DIR_2022_642 · zur Änderung der Richtlinien 2001/20/EG und 2001/83/EG in Bezug auf Ausnahmen von bestimmten Verpflichtungen für bestimmte im Vereinigten Königreich bereitgestellte Humanarzneimittel in Bezug auf Nordirland und in Bezug auf Zypern, Irland und Malta

Die Richtlinie 2001/83/EG wird wie folgt geändert:
1.
Folgender Artikel wird eingefügt: „Artikel 5a Abweichend von Artikel 6 können die zuständigen Behörden des Vereinigten Königreichs in Bezug auf Nordirland die Abgabe eines Arzneimittels, das zu den in Artikel 3 Absätze 1 und 2 der Verordnung (EG) Nr. 726/2004 genannten Kategorien gehört, an Patienten in Nordirland vorübergehend genehmigen, sofern alle folgenden Bedingungen erfüllt sind: a) Für das betreffende Arzneimittel wurde von der zuständigen Behörde des Vereinigten Königreichs eine Genehmigung für das Inverkehrbringen in anderen Teilen des Vereinigten Königreichs als Nordirland erteilt; b) das betreffende Arzneimittel wird nur Patienten oder Endverbrauchern im Hoheitsgebiet Nordirlands und nicht in einem anderen Mitgliedstaat zugänglich gemacht.
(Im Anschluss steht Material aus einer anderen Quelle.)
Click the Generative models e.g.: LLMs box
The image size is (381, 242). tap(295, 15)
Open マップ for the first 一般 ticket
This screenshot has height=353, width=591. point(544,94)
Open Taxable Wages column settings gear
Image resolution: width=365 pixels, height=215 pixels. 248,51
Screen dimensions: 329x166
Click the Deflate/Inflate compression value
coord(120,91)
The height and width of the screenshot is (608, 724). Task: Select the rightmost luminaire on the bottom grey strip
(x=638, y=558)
Die Geltungsdauer der befristeten Genehmigung beträgt höchstens sechs Monate.
Ungeachtet der angegebenen Geltungsdauer erlischt die befristete Genehmigung, wenn für das betreffende Arzneimittel eine Genehmigung für das Inverkehrbringen gemäß Artikel 10 der Verordnung (EG) Nr. 726/2004 erteilt oder verweigert wurde.“
2.
In Artikel 8 werden folgende Absätze eingefügt: „(2a) Abweichend von Absatz 2 kann Antragstellern, die in anderen Teilen des Vereinigten Königreichs als Nordirland niedergelassen sind, von den zuständigen Behörden des Vereinigten Königreichs in Bezug auf Nordirland eine Genehmigung für das Inverkehrbringen erteilt werden.
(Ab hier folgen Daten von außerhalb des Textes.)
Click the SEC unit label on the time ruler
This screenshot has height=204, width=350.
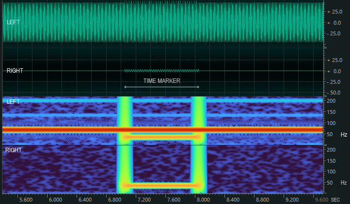335,199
(2b)Abweichend von Absatz 2 können Genehmigungen für das Inverkehrbringen von den zuständigen Behörden des Vereinigten Königreichs in Bezug auf Nordirland und bis zum 31.
Dezember 2024 von den zuständigen Behörden Zyperns, Irlands und Maltas nach dem Verfahren der gegenseitigen Anerkennung oder dem dezentralisierten Verfahren gemäß Kapitel 4 dieses Titels Inhabern einer Genehmigung für das Inverkehrbringen erteilt werden, die in anderen Teilen des Vereinigten Königreichs als Nordirland niedergelassen sind.
Die zuständigen Behörden des Vereinigten Königreichs in Bezug auf Nordirland und, bis zum 31.
Dezember 2024, die zuständigen Behörden Zyperns, Irlands und Maltas, können bereits erteilte Genehmigungen für das Inverkehrbringen vor dem 20.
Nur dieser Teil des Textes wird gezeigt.